The Relentless Humanity of The Witcher 3
There’s a moment early on in Witcher 3 in which you save a merchant from a rampaging griffin. The beast ate his horses and was threatening to eat him before you assure him it’s safe. The poor man comes out from under his cart, trembling and frightened, thanking you, Geralt of Rivia, for saving his life.
The man was ugly, but not in the way most ugly videogame characters are ugly. He was ugly the way I’m ugly. Or, if you prefer to be an optimist, he was beautiful in the way I’m beautiful. His beard was wan and patchy. You could see his pores. His nose was slightly crooked. Crow’s feet crinkled at the edges of his eyes when he spoke.
When the camera zoomed in on him, I stopped playing for a moment and just stared at the screen, entranced. I know that writers, myself very much included, can embellish for effect, that this is possibly our job description, but let me assure you that I’m being 100% straight. I couldn’t pull my eyes away from this imperfect, real-looking person on my screen. By happenstance I’ve been revisiting Star Wars: the Old Republic and the contrast with that game’s six perfect faces, repeated over and over, was startling, even when I grant that the visual style and technical demands are very different. I’ve never seen anything quite like Witcher 3.

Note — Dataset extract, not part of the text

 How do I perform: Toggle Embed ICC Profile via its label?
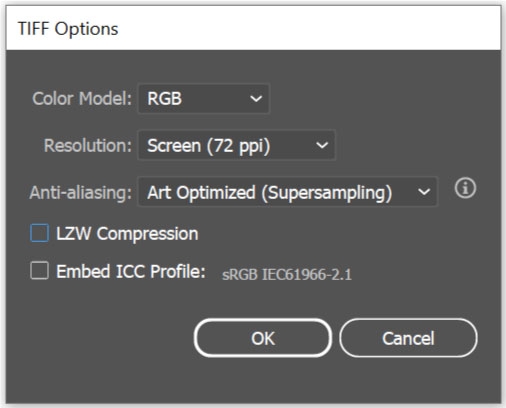[x=131, y=271]
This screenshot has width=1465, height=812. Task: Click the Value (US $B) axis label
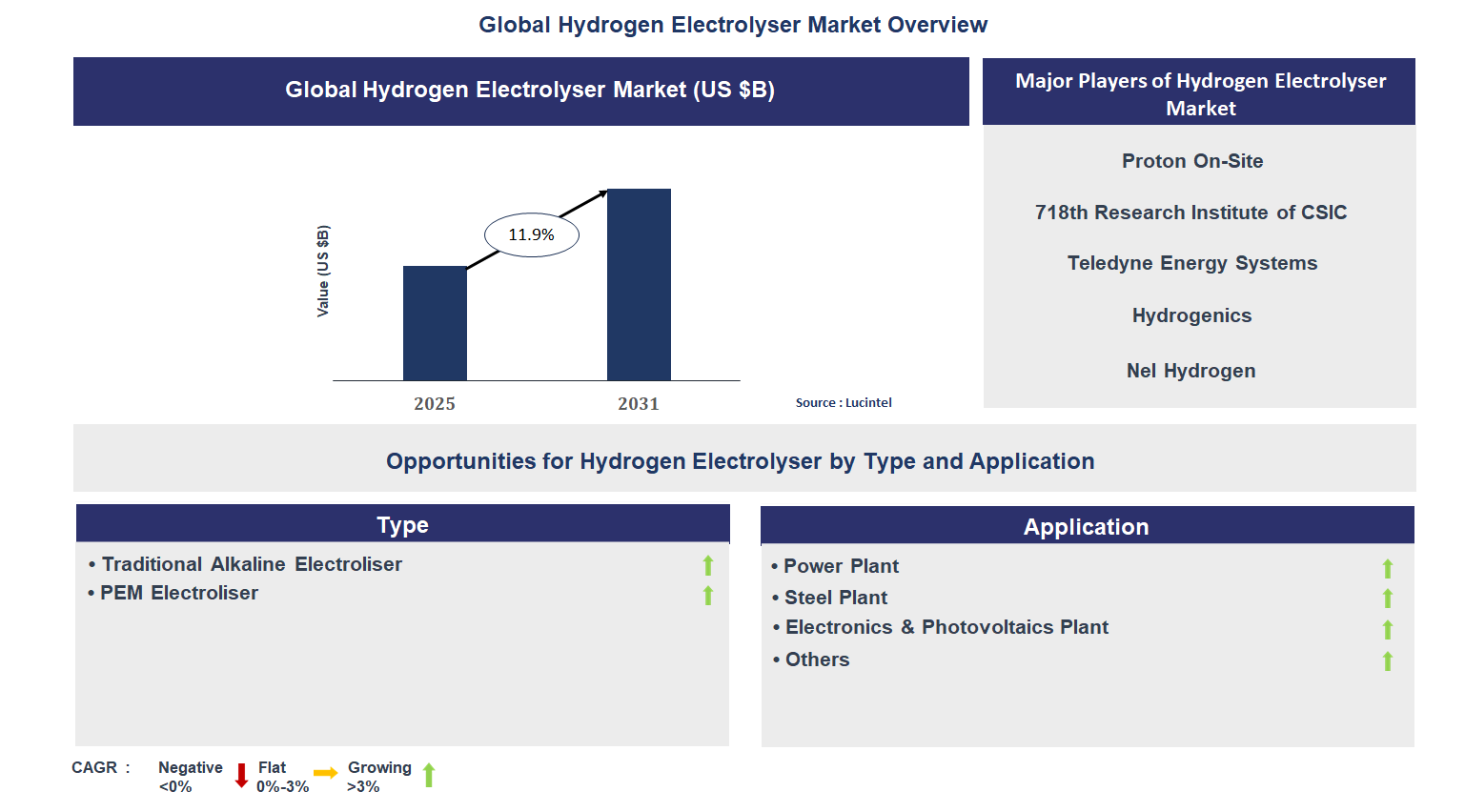[321, 271]
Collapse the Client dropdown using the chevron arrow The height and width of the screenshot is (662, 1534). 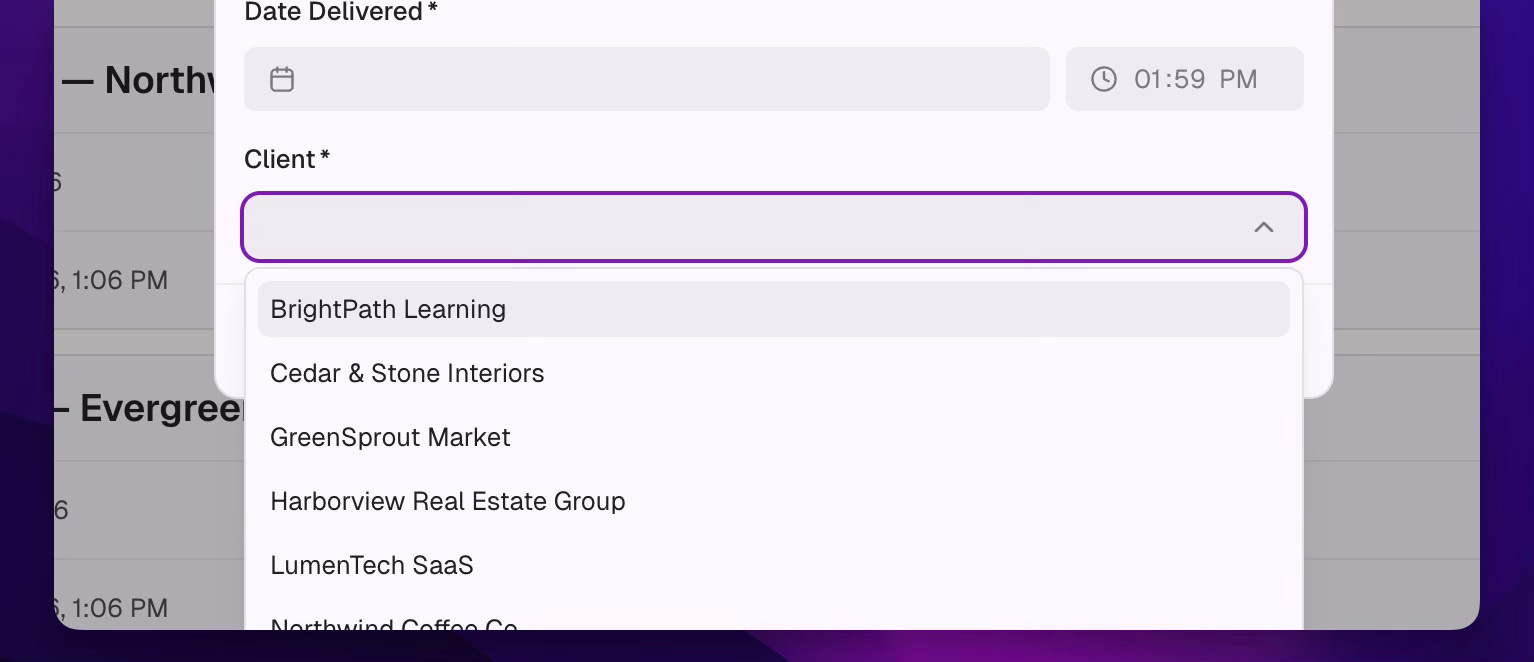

This is where any discussion of the sprawling, messy, fascinating Witcher 3 starts for me. Everyone I’ve met in my adventures as Geralt has been uniquely made and accompanied by such high visual fidelity that I’ve quite honestly never experienced anything quite like it. I met a man with stray hairs on his face, the type you get when you shave a week’s growth of beard a bit too hastily. A young woman with a very natural looking overbite, barely noticeable at a glance but there nonetheless. Old people with wrinkles the way my parents have wrinkles, with deep laugh lines and weathered brows. People with zits and moles. Even the always beautiful elves and the sorceresses have the sorts of imperfections we find in real world beauty. It is an absolutely stunning achievement of both tech and visual design.
The end product of this relentless, realistic humanity is that I’ve found myself feeling, for the first time in a RPG since maybe Planescape: Torment, carried away with the game despite myself. I am not in charge of my time in Witcher 3. I’ve found myself repeatedly and consistently picking the most sympathetic option when a moral choice has to be made, even when it’s to my mechanical detriment. I cannot, no matter how hard I try, be a jerk to these people. I’m merciful. I decline to take their money for killing the monsters which torment them, even though I’m poor. The game’s elicited an emotional response from me with how real the people look and act. It is a decidedly un-me reaction to a RPG and I’ve found it a little jarring, though not at all unpleasant. I feel a bit like Data in a Star Trek the Next Generation episode, discovering why people laugh or kiss.
The way the game forces you to confront that humanity is really the game’s main motif. Not the combat, which is pretty standard dodge and swing swordplay you can find in any number of games. Not the story, which is engaging but hews closely to what is by now quotidian allegiance to the war-torn dark fantasy the world’s enthralled with. It’s all of these hairy, misshapen, wonderful people filling the canvass which make it more than another entry in an increasingly crowded field of open world RPGs.